Stettler Mayor Nolls questioned waiving late penalties on taxes. “What does a deadline mean if we forgive those debts?” asked the mayor. (ECA Review/S.Salkeld)
Coun. Fischer opposed, urges compassion during pandemic year
By Stu Salkeld, Local Journalism Initiative Reporter/East Central Alberta Review
STETTLER – Stettler town council turned down a request from a property owner to waive late penalty fees after she spoke directly to them at their Dec. 15 regular meeting.
Krista Dryden sent an email to town council requesting forgiveness of about $400 in late fees for her 2020 property taxes.
During her presentation, Dryden noted she originally thought she paid her tax bill Oct. 30, which was actually the proper deadline. As it turned out, she actually paid the next day, Oct. 31.
Assistant Chief Administrative Officer (CAO) Steven Gerlitz presented councillors with a report on Dryden’s request, and stated town staff went out of their way to publicize the fact the property tax deadline was later this year than usual after council approved pushing back deadlines due to the pandemic.
Gerlitz reported the reminder was publicly advertised many times and a warning letter was also sent out the first week of November noting a deadline had been missed and a penalty of 12 per cent, approved by council earlier this year, was applied.
Gerlitz said town staff don’t have authority to waive tax penalties unless they resulted from a staff mistake.
He presented a report that showed Dryden made online payments Oct. 31 which took until Nov. 3 for processing.
Dryden said she’s never been late paying her taxes before and although she owns property in town, she actually lives in Stettler County and doesn’t necessarily get notices sent out by the town.
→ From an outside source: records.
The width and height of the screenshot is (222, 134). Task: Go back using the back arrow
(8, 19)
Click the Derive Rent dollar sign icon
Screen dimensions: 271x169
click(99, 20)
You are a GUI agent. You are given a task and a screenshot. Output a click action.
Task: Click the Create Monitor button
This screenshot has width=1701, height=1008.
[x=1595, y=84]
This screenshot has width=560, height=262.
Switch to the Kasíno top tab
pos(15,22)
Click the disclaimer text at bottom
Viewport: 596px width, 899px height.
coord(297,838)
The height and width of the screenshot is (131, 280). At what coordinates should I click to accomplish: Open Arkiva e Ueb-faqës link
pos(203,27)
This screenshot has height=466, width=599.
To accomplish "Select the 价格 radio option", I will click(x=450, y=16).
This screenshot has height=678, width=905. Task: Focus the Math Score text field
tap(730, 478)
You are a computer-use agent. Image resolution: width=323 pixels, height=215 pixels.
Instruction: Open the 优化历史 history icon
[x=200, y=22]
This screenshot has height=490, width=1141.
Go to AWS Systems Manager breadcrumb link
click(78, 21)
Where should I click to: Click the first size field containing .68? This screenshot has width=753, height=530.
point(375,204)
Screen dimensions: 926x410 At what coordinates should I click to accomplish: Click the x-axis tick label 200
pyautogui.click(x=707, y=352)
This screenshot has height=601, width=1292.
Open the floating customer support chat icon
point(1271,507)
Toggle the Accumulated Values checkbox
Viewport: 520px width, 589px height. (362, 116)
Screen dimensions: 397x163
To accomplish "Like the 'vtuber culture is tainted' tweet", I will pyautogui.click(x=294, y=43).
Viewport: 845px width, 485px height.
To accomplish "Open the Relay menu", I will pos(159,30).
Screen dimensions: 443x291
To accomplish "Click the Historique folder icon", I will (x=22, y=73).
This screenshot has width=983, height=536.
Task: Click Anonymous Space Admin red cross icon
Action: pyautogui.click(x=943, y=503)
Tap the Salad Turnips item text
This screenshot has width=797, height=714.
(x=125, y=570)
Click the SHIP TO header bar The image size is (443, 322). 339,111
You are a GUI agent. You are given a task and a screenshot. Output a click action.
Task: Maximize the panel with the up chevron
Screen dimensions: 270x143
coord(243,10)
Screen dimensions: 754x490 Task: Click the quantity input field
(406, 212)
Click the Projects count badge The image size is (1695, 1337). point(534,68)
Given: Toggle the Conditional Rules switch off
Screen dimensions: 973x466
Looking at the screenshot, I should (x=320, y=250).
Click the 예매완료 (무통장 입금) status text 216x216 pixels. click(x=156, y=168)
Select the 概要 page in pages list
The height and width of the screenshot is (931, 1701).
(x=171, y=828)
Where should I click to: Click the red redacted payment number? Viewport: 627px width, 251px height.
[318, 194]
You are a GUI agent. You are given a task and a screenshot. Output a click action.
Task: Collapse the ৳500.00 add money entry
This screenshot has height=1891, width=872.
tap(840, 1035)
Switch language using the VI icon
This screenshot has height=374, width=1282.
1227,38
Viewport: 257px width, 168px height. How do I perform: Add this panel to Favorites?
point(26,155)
CAO Greg Switenky said that in the 17 years he’s worked for the town, council has never forgiven a late penalty, and Dryden’s payment was past the advertised deadline.
Switenky also stated formal tax notices had the Oct. 30 date on them, and Dryden stated she did get the formal tax notice.
Mayor Sean Nolls said if council forgave Dryden’s penalties, the town morally had no choice but to do the same for everyone in the same situation.
Gerlitz said about 2,500 people paid their taxes on time, with about 171 unpaid by the Oct. 30 deadline.
Coun. Scott Pfeiffer stated the processing time for online payments has been a problem in other communities.
Coun. Fischer says compassion should be shown during pandemic year
Coun. Malcolm Fischer said the pandemic year has been difficult and felt some compassion could be shown to Dryden, although waiving penalties shouldn’t become a policy.
Coun. Gord Lawlor agreed 2020 has been a weird year, but waiving penalties for Dryden could set a precedent.
Coun. Cheryl Barros said she understood Dryden’s mistake but deadlines have to be followed and helping Dryden wouldn’t be fair to everyone else who paid on time.
Coun. Wayne Smith said he agreed with Barros and understood Dryden made a mistake but waiving the penalties would also be a mistake.
Coun. Al Campbell stated he’d consider helping Dryden but everyone’s late penalties should be waived, not just Dryden’s.
Nolls questioned that approach. “What does a deadline mean if we forgive those debts?” asked the mayor. Campbell responded COVID has caused a lot of trouble in 2020.
Nolls answered that the town already pushed back tax deadlines due to COVID which showed compassion about the pandemic.
It came down to a vote essentially holding up the Oct. 30 property tax penalties, and all other 2020 town penalties, which passed by a 4 to 3 margin, councillors Fischer, Pfeiffer and Campbell opposed.